Conversation of the Birds | Music | Hudson Valley | Chronogram Magazine
Conversation of the Birds
David Rothenberg leads a “Sounds of the Wild” workshop in Ghent on August 11.

 

In the early morning during this season, a lone bird begins singing outside the bedroom window of my cottage in the woods. Within a few minutes, another bird joins in to make it a duet. Soon after, a choir of birds slowly builds, dozens joining in the grand explosive opera. Every day it’s the same. Sometimes I listen. Other times, I bury my head under the pillows.

“Birdsong is the oldest music we know,” says composer and nature sound maven David Rothenberg, author of Why Birds Sing. “It’s been around for millions of years, longer than human beings. And we still don’t understand what it’s about. We can talk about what it’s for, but we haven’t thought much about how it’s put together. Why these particular structures? Why these particular forms? No one’s really studied the dawn chorus of birds. You’d think there’d be a large amount of literature about this, but there isn’t. There are theories but no good explanation for why birds sing at dawn rather than other times of day.”
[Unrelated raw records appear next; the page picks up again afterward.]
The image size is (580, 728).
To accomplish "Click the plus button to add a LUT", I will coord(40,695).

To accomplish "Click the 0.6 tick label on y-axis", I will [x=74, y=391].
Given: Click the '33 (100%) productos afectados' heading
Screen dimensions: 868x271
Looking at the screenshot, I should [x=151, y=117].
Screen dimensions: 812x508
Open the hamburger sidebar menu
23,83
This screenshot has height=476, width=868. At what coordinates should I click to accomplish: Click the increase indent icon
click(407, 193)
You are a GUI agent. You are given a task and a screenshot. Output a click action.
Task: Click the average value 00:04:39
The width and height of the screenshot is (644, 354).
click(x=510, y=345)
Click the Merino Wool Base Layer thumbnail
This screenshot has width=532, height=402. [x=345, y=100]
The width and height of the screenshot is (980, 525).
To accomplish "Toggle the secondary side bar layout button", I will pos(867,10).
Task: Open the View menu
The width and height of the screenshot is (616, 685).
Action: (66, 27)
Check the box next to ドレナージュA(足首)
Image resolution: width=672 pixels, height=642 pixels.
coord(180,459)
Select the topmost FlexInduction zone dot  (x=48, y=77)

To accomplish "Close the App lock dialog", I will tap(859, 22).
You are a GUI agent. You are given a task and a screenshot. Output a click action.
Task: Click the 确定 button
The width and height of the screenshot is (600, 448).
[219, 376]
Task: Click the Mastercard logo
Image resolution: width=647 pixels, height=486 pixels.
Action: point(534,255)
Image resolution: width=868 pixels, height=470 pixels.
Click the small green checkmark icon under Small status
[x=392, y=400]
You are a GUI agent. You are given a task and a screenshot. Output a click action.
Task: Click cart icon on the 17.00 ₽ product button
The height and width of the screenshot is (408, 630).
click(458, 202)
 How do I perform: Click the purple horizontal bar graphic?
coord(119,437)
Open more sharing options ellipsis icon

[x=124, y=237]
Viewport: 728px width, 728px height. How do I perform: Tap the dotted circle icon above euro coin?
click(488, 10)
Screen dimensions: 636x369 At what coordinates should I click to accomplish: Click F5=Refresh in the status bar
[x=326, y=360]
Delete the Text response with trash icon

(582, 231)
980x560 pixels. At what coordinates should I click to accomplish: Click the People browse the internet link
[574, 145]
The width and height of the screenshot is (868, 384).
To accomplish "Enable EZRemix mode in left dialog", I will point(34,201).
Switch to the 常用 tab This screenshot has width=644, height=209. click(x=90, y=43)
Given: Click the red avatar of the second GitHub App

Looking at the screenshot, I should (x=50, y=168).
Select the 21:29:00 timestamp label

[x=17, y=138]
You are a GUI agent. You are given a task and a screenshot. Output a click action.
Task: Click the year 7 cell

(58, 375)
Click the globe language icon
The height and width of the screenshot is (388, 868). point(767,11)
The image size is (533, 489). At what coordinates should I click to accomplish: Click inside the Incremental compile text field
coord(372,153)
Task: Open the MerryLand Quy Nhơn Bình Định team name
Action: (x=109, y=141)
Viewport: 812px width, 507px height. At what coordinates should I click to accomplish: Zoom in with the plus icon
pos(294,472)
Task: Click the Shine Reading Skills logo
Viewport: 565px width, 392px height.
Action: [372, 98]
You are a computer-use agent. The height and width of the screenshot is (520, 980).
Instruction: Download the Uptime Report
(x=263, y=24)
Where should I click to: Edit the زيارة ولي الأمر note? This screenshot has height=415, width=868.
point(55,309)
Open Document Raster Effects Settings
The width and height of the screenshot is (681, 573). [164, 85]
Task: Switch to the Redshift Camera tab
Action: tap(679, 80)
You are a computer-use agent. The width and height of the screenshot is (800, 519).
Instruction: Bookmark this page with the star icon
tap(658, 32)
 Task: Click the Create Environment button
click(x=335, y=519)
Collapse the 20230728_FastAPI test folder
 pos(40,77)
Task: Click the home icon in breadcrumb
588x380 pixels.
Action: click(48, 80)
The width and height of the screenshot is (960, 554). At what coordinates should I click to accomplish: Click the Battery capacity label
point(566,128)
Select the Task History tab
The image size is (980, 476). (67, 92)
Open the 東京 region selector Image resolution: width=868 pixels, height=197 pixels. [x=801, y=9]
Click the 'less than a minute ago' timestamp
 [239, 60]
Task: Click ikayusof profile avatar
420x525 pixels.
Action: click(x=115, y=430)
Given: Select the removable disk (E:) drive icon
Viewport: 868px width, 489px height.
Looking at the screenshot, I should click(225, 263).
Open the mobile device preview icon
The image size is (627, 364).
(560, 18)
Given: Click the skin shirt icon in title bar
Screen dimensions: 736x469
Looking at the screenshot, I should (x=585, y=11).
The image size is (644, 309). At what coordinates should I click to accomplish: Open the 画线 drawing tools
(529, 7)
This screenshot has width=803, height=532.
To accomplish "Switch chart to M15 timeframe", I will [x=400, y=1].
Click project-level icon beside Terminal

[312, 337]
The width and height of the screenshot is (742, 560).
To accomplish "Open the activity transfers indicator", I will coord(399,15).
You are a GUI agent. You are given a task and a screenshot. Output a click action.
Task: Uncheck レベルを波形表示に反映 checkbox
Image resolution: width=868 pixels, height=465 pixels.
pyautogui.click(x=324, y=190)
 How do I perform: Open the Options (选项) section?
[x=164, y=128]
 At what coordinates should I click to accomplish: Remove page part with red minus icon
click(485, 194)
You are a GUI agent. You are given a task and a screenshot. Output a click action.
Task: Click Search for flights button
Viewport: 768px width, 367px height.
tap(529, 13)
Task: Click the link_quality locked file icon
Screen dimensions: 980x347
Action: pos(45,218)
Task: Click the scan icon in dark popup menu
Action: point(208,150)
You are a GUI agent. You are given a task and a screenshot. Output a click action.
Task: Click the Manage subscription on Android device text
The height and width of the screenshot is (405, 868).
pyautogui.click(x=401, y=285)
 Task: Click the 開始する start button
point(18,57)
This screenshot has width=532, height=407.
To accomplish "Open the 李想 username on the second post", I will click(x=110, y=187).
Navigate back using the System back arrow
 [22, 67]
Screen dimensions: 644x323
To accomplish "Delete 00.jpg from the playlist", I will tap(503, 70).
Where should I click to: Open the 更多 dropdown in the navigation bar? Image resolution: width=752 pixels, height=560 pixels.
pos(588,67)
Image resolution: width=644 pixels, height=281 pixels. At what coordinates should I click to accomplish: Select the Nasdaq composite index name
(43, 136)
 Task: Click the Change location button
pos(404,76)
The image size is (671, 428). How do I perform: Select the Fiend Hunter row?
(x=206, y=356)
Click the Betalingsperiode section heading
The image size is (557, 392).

Perhaps science doesn’t take the topic seriously, but Rothenberg has devoted his career to listening to nature in a musical way. This month, in “Sounds of the Wild,” a workshop at the Nature Institute in Ghent, Rothenberg will lead participants out into the field and guide them in listening to nature’s sounds at different times of day and in different habitats. He calls upon the works of German author Johann Wolfgang von Goethe, who spent a lifetime interested in changing science into something more organic, declaring that it should be more about engaging the senses and paying attention. “He was onto something,” says Rothenberg. “There’s a more holistic way of doing science.”

In Rothenberg’s upcoming workshop he will teach participants how to listen. “Not just to try to figure out everything you hear, but to think about the more musical aspects; how all of the sounds fit together, and to study the soundscape,” he explains. “Listening is about forgetting the name of the thing we hear. We don’t just want to name it. Then you stop listening.”

Once a jazz musician, Rothenberg eventually started playing live music with birds. But he doesn’t stop with our feathered friends. He’s also into bugs. One of his favorites? The variety of katydid known as the slightly musical conehead. “We’ll be hearing a lot of insects in August,” he says. “But what are these bugs? Why are they making these sounds? In a way, the interaction between insects singing together is much better understood than with birds. It’s believed that the different species of birds don’t listen to each other, but bugs do. They’re much more like little machines; they’re simpler organisms. The temperature goes up, the bug changes what it does. He hears a certain rhythm and he responds. They’re much more reliable because they’re simpler. Bugs will cooperate.”